## Exercise aim
List each line of the data in which the string "flag" appears.
###
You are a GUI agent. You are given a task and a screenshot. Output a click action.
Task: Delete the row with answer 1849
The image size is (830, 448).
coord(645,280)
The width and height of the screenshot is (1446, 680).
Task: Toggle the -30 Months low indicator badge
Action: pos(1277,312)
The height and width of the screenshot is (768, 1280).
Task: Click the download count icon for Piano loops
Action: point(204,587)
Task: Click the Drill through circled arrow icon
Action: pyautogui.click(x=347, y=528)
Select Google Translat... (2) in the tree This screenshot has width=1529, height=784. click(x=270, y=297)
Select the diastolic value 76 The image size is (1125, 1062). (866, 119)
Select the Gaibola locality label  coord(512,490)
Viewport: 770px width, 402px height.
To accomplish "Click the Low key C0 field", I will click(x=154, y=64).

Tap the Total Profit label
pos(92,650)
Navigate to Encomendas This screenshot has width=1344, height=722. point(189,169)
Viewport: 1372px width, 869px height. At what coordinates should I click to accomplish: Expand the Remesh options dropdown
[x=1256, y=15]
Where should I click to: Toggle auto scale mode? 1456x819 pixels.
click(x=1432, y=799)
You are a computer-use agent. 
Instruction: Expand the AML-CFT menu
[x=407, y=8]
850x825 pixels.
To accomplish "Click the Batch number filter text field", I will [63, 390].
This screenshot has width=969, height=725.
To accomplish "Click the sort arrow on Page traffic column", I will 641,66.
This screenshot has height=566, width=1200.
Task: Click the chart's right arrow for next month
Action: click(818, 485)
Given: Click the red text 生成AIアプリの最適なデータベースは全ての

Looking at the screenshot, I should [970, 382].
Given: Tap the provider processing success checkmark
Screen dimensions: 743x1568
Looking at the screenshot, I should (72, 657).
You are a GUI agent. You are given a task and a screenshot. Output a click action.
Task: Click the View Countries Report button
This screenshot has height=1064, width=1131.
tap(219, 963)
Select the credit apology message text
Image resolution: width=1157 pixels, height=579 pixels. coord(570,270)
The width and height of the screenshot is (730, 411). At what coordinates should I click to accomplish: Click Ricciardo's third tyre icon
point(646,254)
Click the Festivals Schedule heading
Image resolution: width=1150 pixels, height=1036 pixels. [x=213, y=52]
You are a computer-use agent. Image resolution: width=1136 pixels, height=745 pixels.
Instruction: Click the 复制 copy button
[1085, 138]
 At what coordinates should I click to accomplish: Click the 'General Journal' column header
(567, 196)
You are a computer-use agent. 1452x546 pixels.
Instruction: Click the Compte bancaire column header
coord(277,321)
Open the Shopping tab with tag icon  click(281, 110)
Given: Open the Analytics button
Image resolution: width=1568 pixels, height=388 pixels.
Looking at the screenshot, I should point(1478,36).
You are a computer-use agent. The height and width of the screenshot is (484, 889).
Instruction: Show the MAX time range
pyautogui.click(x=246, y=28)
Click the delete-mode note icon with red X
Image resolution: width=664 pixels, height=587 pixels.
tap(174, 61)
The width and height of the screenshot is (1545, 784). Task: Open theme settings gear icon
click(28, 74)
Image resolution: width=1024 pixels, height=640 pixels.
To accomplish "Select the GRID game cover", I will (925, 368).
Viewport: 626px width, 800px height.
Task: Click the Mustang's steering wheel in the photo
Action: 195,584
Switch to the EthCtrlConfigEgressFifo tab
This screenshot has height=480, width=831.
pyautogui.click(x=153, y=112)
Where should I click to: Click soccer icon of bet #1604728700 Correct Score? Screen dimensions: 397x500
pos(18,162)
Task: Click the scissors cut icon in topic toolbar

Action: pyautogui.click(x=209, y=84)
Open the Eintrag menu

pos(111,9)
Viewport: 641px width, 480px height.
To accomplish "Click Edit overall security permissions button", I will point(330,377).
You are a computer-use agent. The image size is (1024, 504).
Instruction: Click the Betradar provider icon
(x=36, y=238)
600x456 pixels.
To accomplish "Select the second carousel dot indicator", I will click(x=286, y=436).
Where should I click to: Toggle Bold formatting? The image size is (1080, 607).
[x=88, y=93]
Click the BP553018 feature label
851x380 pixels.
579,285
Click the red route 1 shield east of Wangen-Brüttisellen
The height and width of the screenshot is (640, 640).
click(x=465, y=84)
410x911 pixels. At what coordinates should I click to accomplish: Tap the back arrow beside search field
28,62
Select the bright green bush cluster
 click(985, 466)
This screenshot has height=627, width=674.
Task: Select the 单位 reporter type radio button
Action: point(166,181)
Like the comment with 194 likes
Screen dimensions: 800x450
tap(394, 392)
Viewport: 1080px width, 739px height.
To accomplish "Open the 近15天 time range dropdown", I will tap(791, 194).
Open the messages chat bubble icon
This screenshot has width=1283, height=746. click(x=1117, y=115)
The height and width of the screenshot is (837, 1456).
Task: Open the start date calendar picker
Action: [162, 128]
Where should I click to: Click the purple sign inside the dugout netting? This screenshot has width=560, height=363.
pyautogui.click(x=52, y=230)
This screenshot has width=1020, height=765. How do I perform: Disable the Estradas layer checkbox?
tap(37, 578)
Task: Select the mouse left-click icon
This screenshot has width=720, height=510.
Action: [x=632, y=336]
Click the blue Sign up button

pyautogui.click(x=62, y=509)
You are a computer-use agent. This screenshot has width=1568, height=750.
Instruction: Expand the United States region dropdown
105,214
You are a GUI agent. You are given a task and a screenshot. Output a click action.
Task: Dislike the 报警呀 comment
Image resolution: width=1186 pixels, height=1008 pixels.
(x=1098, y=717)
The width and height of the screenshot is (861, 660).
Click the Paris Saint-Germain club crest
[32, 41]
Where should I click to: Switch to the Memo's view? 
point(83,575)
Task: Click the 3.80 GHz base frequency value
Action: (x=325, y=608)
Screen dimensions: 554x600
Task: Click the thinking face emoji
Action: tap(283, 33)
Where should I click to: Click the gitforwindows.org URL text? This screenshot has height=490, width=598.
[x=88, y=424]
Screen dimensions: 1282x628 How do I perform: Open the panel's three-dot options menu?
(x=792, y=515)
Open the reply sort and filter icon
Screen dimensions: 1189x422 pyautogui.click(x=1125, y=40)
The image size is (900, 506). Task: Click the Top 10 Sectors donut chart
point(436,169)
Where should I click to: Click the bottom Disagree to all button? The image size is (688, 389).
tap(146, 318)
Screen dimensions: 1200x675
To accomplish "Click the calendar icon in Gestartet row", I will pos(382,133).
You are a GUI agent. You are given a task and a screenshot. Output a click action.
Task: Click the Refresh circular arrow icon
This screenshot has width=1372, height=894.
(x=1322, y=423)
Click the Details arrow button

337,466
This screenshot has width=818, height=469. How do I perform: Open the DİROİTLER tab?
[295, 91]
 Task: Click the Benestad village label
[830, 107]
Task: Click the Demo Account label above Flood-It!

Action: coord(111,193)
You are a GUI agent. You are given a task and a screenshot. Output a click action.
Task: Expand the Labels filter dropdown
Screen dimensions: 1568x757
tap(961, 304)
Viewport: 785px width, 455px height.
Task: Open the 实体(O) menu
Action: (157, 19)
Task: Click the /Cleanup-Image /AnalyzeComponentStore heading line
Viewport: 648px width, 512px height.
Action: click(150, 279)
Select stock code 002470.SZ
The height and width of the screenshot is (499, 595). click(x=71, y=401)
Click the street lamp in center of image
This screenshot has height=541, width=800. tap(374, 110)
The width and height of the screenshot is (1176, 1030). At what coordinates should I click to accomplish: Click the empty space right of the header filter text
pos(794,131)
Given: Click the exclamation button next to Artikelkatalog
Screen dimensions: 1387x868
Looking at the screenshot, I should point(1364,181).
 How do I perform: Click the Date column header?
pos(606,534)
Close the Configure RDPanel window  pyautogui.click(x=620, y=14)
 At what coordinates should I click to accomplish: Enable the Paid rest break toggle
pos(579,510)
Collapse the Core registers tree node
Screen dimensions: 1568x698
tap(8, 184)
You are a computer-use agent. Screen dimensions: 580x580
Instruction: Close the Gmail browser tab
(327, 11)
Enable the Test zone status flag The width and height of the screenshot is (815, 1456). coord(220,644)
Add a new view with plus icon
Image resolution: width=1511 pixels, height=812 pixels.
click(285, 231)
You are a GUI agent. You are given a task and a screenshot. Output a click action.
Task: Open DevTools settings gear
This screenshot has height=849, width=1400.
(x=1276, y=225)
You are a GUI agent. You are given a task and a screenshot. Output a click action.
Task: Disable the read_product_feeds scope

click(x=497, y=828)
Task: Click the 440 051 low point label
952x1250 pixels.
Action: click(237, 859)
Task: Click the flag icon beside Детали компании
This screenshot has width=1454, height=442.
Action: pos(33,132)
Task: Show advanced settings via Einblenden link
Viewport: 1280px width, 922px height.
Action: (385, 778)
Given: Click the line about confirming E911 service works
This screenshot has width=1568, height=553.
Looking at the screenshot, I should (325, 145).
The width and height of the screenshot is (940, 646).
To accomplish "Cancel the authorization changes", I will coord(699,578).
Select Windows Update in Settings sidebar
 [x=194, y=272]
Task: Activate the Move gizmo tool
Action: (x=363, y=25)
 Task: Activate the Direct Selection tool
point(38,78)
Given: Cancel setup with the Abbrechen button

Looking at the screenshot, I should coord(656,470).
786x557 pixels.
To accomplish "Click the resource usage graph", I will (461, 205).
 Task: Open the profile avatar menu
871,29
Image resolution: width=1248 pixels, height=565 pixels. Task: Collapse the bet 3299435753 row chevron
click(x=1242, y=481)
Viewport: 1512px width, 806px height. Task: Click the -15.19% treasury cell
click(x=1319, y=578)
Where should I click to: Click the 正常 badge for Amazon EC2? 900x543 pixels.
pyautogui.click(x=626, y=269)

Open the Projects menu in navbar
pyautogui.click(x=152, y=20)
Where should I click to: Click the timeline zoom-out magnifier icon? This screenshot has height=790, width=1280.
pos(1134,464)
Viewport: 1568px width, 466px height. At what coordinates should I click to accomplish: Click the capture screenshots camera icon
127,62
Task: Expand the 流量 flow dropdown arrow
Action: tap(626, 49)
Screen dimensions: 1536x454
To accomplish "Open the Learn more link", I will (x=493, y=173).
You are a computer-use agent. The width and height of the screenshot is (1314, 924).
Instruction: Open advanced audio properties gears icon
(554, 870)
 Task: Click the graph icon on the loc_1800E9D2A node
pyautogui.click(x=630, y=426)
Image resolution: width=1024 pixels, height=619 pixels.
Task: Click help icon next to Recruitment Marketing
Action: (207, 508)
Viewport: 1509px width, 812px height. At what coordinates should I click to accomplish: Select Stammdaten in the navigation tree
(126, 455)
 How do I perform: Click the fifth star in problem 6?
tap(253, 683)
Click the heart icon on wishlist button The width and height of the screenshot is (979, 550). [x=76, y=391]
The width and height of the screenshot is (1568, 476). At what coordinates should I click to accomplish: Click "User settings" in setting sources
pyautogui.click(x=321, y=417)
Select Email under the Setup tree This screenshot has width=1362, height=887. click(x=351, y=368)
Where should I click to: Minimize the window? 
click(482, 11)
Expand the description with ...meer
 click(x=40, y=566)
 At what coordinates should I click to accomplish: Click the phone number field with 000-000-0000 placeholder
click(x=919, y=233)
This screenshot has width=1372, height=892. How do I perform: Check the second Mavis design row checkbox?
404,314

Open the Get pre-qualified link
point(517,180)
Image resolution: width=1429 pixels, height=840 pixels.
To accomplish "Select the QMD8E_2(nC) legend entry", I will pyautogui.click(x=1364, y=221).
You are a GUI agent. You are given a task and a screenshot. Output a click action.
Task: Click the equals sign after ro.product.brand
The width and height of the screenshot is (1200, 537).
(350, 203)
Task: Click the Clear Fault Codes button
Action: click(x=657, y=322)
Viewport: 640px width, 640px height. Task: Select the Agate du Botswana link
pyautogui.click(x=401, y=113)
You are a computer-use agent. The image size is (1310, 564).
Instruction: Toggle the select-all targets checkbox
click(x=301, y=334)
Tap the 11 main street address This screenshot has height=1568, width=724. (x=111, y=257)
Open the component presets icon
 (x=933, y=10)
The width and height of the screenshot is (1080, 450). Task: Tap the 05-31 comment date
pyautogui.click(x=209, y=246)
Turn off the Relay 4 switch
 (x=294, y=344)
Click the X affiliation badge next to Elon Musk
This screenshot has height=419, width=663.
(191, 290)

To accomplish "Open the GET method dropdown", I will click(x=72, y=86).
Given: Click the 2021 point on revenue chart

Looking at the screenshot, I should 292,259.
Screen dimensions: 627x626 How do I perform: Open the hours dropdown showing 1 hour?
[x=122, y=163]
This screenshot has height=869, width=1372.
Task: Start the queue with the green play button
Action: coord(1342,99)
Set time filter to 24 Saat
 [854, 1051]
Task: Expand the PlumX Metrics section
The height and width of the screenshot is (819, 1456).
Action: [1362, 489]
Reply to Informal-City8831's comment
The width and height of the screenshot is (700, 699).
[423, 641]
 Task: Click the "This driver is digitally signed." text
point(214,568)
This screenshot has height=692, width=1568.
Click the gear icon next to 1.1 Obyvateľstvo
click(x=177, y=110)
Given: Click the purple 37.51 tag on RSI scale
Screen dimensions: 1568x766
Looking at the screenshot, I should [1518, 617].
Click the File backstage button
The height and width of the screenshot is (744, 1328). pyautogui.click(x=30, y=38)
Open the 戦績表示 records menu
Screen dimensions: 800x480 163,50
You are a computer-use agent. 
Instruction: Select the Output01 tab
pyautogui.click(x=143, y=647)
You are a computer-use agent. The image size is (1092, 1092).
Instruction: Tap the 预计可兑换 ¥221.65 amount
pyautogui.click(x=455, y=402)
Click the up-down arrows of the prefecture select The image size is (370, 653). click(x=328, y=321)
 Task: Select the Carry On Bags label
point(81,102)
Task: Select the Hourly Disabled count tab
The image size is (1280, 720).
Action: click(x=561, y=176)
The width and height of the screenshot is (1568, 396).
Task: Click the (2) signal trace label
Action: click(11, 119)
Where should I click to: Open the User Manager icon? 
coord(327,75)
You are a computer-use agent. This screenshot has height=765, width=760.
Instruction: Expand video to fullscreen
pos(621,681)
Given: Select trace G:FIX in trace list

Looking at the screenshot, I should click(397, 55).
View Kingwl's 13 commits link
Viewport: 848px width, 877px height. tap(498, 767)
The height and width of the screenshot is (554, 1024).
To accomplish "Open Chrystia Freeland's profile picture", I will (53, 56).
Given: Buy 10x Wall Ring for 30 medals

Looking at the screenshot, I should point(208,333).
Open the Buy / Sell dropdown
###
## Answer for this exercise
Enable the Test zone status flag The width and height of the screenshot is (815, 1456). coord(220,644)
Task: Click the flag icon beside Детали компании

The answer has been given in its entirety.